Perù, nuovo stop per il calcio: giocatori positivi e assembramenti di tifosi

Foto Josh Hallett - CC BY 2.0

Nuovo stop per il calcio professionistico peruviano. Dopo una pausa di cinque mesi, il campionato era ripreso con il match tra Universitario e Cantolao allo stadio Nacional di Lima (0-0), ma subito dopo è arrivato il comunicato con cui il governo ha fermato nuovamente la stagione. L’Istituto peruviano dello sport (IPD) ha infatti annunciato in una nota che a causa di “rischi per la salute e sicurezza” sono state sospese “le altre partite della 7/a giornata di campionato”, in programma tra sabato e lunedì. La decisione è una diretta conseguenza di quanto sta succedendo: diversi giocatori, tra i quali due dell’Universitario, sono risultati positivi al coronavirus, ed i tifosi dell’Universitario sono accorsi nei dintorni dell’Estadio Nacional per celebrare il 96° anniversario del club, nonostante la partita fosse a porte chiuse.

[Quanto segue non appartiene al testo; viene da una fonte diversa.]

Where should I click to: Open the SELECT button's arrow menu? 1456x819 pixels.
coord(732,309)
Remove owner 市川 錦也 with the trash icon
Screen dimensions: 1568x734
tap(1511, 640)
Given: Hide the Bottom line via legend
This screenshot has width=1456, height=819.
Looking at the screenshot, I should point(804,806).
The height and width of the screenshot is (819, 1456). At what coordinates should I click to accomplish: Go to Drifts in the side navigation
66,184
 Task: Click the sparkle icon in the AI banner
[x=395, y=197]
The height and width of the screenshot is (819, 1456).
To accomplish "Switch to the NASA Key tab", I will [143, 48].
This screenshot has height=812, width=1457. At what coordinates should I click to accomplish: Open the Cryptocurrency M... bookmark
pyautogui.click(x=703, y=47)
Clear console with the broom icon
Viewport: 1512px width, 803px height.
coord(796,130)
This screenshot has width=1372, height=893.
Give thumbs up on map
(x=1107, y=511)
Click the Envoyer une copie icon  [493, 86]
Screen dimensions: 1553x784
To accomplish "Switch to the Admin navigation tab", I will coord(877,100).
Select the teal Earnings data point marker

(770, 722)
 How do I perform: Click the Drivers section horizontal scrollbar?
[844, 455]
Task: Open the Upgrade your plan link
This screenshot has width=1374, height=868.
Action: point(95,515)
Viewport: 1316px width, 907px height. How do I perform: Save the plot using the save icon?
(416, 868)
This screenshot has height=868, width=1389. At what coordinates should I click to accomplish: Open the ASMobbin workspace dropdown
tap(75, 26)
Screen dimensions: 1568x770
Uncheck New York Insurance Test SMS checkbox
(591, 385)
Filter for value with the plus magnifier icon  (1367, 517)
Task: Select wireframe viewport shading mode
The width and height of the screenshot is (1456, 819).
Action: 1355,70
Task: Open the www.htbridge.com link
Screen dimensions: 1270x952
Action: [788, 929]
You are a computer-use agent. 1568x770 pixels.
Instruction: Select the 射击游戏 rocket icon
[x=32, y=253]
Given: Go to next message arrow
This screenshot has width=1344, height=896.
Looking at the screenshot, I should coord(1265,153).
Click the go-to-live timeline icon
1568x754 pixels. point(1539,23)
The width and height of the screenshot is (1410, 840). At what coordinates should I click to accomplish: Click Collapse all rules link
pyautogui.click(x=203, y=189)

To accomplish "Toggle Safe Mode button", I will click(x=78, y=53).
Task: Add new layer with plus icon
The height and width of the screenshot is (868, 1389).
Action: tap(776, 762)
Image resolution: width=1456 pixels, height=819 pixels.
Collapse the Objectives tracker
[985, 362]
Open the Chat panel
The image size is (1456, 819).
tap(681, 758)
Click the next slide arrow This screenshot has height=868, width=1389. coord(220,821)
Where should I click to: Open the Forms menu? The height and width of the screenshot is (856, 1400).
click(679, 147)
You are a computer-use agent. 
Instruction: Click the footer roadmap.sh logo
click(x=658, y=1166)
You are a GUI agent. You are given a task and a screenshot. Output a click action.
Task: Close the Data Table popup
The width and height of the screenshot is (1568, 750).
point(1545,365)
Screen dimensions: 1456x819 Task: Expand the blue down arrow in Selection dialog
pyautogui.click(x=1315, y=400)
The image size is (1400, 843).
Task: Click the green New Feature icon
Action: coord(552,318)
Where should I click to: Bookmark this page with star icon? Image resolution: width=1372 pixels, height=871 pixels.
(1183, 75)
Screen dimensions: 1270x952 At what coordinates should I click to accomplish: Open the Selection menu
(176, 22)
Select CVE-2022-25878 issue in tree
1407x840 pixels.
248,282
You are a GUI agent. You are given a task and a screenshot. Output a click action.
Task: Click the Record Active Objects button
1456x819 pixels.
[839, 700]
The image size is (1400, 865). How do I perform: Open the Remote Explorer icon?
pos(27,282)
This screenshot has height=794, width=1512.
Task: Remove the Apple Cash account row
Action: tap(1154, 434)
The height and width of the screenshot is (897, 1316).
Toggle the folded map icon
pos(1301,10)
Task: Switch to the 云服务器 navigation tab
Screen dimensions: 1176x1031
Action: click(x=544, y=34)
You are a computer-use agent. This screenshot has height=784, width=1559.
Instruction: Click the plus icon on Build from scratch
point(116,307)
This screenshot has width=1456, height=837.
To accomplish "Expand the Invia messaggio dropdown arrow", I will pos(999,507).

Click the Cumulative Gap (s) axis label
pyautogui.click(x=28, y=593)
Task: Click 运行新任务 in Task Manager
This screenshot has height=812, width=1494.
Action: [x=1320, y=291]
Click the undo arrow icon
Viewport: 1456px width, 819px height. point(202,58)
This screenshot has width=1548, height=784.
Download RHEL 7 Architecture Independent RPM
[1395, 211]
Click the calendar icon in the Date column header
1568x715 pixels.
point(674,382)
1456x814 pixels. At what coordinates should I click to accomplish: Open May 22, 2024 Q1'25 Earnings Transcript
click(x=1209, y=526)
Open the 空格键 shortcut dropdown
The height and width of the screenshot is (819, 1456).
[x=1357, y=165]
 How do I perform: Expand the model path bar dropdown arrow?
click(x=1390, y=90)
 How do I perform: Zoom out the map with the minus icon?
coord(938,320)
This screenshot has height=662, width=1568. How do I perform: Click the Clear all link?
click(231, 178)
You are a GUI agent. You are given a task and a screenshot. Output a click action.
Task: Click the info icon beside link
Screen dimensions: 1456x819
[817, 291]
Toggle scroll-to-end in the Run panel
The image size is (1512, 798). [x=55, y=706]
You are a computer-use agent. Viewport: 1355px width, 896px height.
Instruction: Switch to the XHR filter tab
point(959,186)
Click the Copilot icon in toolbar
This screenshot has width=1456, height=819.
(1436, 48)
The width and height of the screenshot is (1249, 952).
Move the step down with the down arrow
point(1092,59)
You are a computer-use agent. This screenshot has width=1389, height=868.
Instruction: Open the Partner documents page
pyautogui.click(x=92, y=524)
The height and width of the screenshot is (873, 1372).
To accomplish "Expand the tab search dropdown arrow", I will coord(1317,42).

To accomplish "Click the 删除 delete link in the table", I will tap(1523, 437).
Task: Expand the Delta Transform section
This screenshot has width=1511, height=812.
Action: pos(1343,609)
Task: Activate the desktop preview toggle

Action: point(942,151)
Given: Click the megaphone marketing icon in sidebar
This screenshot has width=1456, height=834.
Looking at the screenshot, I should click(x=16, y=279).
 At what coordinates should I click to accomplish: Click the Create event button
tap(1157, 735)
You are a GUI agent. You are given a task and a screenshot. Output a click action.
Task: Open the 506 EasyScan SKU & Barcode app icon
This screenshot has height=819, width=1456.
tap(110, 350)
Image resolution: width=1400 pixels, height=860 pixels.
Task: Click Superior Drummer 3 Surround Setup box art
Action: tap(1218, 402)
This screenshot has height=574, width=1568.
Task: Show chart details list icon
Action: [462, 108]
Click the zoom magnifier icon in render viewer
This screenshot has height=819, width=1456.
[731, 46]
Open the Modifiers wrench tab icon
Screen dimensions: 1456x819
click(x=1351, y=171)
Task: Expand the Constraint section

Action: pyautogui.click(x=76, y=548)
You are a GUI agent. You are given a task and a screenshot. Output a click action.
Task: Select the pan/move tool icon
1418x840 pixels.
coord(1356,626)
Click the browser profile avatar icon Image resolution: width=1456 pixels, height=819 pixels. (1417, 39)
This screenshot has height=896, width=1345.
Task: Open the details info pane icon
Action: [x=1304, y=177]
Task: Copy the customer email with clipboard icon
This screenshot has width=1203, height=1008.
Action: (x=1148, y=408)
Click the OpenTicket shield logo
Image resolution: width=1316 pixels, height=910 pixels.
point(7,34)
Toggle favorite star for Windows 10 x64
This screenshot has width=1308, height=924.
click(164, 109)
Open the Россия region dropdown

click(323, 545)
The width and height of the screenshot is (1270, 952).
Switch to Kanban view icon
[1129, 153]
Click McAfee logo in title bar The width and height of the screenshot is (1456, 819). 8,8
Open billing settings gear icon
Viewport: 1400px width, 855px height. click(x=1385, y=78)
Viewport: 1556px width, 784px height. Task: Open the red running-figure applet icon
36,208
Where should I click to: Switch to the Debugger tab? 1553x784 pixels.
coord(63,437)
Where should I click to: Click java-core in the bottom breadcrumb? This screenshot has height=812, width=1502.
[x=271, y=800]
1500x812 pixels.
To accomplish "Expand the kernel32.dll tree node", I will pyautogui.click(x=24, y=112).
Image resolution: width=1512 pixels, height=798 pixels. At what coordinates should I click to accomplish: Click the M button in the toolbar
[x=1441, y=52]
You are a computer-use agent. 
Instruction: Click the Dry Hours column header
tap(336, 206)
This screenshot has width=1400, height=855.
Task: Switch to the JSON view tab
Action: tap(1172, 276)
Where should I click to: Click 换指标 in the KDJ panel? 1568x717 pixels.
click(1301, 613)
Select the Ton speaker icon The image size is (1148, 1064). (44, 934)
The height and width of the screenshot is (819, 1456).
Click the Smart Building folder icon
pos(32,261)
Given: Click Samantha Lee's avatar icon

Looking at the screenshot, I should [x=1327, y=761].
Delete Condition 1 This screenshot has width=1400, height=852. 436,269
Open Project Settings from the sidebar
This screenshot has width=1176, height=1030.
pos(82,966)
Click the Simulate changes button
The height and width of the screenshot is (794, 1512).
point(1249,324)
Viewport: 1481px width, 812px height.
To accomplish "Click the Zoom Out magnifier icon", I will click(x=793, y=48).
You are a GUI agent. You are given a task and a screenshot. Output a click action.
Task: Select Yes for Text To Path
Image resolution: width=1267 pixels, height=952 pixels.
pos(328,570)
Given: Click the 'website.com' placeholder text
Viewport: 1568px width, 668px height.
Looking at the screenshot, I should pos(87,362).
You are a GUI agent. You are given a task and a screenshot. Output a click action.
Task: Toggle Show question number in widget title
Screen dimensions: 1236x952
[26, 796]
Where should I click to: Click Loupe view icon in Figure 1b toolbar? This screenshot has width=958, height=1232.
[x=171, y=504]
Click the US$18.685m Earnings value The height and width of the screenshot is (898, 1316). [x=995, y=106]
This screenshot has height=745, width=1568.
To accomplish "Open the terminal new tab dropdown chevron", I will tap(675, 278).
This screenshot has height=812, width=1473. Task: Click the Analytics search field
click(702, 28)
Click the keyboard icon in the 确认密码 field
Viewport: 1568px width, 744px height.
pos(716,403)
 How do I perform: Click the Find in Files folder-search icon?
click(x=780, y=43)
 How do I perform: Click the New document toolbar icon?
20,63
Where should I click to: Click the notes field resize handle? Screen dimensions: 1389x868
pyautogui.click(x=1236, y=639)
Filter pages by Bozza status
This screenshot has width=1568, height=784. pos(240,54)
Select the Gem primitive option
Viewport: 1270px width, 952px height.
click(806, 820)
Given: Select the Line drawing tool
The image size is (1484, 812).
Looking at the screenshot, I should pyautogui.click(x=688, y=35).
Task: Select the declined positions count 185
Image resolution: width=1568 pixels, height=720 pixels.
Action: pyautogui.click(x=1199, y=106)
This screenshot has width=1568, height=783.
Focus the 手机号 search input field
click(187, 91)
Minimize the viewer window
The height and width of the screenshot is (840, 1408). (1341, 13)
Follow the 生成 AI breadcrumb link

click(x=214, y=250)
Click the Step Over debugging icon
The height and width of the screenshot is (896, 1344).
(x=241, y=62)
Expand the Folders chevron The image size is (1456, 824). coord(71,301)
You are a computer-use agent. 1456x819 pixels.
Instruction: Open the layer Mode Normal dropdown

Otto persone sono state arrestate e il nuovo primo ministro peruviano, Walter Martos, ha avvertito che se le regole di distanziamento sociale non fossero state seguite, il governo avrebbe sospeso il resto del campionato. Preoccupa infatti la situazione del Perù, terzo paese più colpito dell’America Latina, che nella giornata di venerdì ha registrato il record di decessi con 225 morti e 8.466 nuovi contagiati.